- **Description of the task**
Take each line of the data that contains the string "Firefox" and copy it.

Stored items
####

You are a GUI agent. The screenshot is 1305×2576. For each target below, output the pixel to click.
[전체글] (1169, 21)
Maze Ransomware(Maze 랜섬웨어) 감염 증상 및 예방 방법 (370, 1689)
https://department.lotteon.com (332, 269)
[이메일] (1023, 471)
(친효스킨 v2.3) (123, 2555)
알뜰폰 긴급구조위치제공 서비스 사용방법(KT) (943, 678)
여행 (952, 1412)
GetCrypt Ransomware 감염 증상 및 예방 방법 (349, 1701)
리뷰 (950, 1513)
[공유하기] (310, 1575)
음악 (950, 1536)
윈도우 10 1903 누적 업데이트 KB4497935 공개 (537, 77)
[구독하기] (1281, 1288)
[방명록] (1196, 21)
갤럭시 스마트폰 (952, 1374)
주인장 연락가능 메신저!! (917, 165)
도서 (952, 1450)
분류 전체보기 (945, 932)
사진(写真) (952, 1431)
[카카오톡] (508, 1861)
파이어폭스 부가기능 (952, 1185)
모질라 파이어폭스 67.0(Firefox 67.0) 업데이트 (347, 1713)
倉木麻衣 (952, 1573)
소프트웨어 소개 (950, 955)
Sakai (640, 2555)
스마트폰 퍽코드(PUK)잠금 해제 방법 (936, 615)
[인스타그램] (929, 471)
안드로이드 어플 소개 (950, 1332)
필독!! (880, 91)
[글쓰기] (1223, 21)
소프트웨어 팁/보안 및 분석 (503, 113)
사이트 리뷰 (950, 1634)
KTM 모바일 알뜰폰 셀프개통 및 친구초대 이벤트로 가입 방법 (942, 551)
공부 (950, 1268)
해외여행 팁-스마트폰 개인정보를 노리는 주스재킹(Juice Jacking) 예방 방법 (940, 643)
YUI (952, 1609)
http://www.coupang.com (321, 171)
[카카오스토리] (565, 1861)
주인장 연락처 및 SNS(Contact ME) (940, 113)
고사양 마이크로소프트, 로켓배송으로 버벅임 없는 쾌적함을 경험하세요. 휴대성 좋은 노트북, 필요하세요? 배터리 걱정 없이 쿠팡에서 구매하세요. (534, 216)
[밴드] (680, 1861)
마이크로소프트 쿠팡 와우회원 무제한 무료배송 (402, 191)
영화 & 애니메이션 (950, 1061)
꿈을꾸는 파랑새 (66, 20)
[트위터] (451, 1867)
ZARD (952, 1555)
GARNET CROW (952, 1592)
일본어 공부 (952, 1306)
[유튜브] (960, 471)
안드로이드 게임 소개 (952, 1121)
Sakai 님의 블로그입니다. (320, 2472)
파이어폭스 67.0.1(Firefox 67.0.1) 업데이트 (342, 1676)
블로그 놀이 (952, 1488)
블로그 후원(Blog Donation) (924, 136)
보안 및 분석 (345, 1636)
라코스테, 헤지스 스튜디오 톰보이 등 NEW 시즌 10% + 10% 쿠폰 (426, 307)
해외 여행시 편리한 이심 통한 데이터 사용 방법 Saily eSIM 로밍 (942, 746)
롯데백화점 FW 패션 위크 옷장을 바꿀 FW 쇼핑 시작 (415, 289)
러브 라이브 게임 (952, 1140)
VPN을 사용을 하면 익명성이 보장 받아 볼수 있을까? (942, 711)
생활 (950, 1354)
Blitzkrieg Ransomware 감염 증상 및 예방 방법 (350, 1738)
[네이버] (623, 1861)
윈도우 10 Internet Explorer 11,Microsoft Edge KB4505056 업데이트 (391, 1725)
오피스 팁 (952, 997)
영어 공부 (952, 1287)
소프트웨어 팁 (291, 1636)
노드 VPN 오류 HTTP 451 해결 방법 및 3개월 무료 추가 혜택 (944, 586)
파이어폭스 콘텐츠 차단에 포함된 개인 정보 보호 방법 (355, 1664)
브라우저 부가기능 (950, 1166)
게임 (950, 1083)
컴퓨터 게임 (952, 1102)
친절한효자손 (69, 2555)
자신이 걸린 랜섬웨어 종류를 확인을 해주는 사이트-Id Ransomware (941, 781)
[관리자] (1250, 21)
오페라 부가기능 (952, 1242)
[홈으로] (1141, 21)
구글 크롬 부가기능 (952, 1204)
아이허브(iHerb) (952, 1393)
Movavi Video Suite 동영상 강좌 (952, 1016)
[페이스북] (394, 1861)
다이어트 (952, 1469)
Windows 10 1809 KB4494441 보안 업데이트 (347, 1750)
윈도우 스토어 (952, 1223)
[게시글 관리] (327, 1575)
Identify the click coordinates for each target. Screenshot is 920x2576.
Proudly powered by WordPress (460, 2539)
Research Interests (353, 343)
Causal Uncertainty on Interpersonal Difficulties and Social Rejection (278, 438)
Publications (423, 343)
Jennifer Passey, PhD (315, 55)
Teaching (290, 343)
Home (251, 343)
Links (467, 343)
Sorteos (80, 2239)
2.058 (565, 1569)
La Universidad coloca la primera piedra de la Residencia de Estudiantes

####

- **Task answer**
모질라 파이어폭스 67.0(Firefox 67.0) 업데이트 (347, 1713)
파이어폭스 67.0.1(Firefox 67.0.1) 업데이트 (342, 1676)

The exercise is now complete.